- SELECTION -
Personal information
- Full name: Jane Wacū Wairimū
- Nationality: Kenya
- Born: 24 March 1985 (age 40) Nyeri, Kenya
- Height: 1.75 m (5 ft 9 in)
- Weight: 60 kg (132 lb)
- Spike: 300 cm (118 in)
- Block: 267 cm (105 in)

Volleyball information
- Position: Setter
- Current club: Anse Royale
- Number: 1

Career
| Years | Teams |
| 2005–2006 2007–2013 2014–2015 2016-2017 2018-present | Kenya Pipeline Kenya Prisons VBC Chamalières Kenya Prisons Anse Royale |

National team
| 2006-present | Kenya |

= Jane Wairimu =

Kenyan volleyball player (born 1985)

Jane Wacū Wairimū (born 24 March 1985) is a Kenyan volleyball player. She is part of the Kenya women's national volleyball team as a setter. She participated at the 2010 FIVB Volleyball Women's World Championship, and at the 2015 FIVB Volleyball Women's World Cup.
She played with VBC Chamalières.

- DATA LINES -
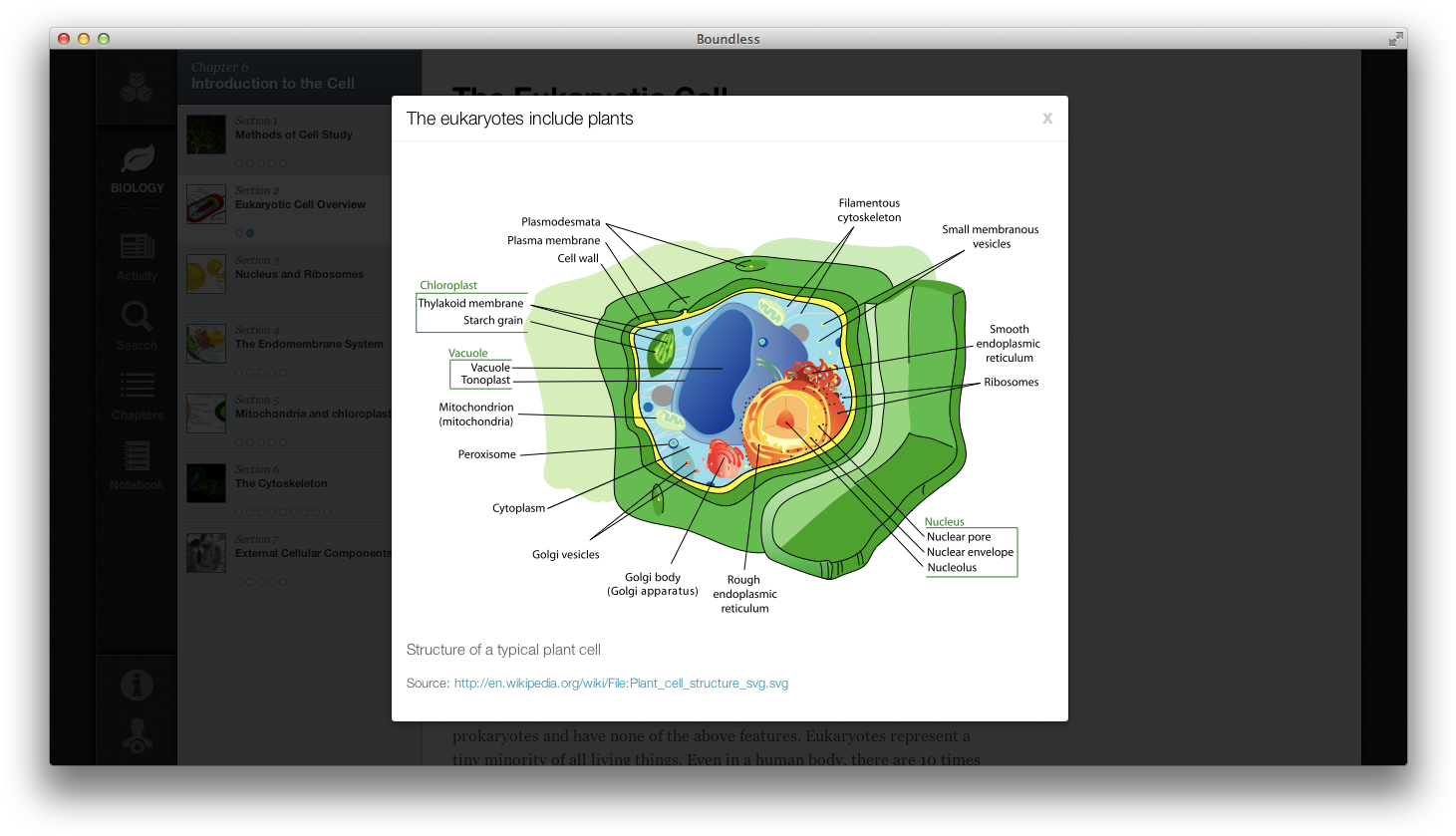Click the filled progress dot under Eukaryotic Cell Overview

[250, 233]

- WHAT IS EXPECTED -
Copy out the whole Jane Wairimu profile word for word, from the first line to the last.

- ANSWER TO THIS TASK -
Personal information
- Full name: Jane Wacū Wairimū
- Nationality: Kenya
- Born: 24 March 1985 (age 40) Nyeri, Kenya
- Height: 1.75 m (5 ft 9 in)
- Weight: 60 kg (132 lb)
- Spike: 300 cm (118 in)
- Block: 267 cm (105 in)

Volleyball information
- Position: Setter
- Current club: Anse Royale
- Number: 1

Career
| Years | Teams |
| 2005–2006 2007–2013 2014–2015 2016-2017 2018-present | Kenya Pipeline Kenya Prisons VBC Chamalières Kenya Prisons Anse Royale |

National team
| 2006-present | Kenya |

= Jane Wairimu =

Kenyan volleyball player (born 1985)

Jane Wacū Wairimū (born 24 March 1985) is a Kenyan volleyball player. She is part of the Kenya women's national volleyball team as a setter. She participated at the 2010 FIVB Volleyball Women's World Championship, and at the 2015 FIVB Volleyball Women's World Cup.
She played with VBC Chamalières.